THE TASK -> Nothing but the lines below from the one with "The width and" through the one with "Image resolution: width=552" should be output, each exactly as given, and no pictures.

PROVIDED ENTRIES ->

[Start of section]

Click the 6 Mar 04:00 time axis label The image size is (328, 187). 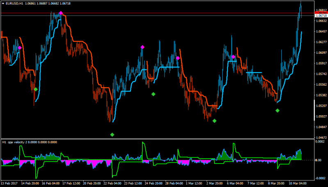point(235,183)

[End of section]
[Start of section]

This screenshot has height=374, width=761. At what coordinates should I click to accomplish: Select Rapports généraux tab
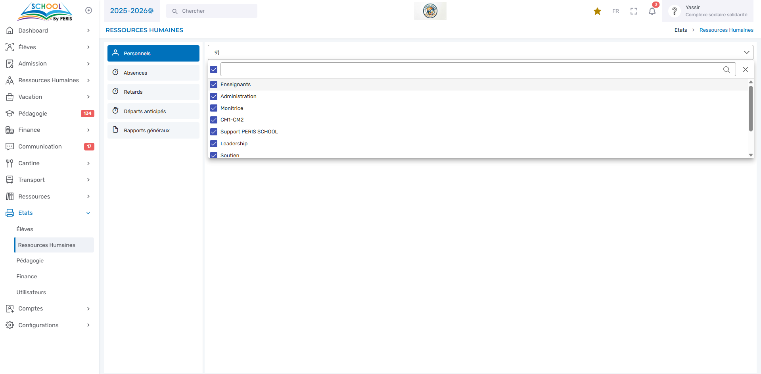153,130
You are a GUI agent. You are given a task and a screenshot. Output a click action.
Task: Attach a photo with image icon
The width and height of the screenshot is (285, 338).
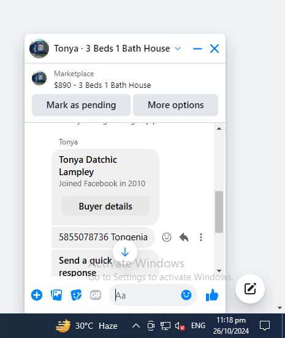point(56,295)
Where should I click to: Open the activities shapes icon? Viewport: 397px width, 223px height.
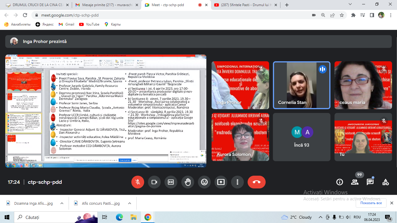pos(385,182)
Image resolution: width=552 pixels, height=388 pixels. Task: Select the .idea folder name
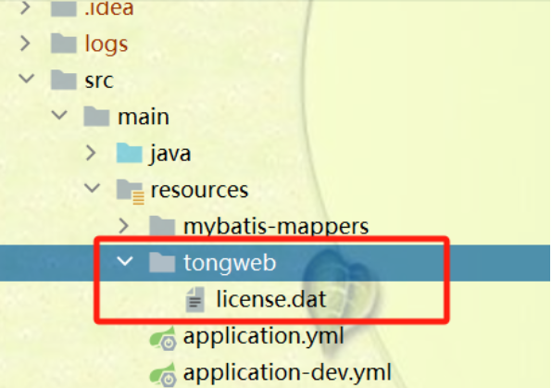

[End of section]

WORKED SOLUTION ->
The width and height of the screenshot is (285, 338).
point(56,295)
Where should I click to: Open the activities shapes icon? Viewport: 397px width, 223px height.
pos(385,182)
Image resolution: width=552 pixels, height=388 pixels. Task: Select the .idea folder name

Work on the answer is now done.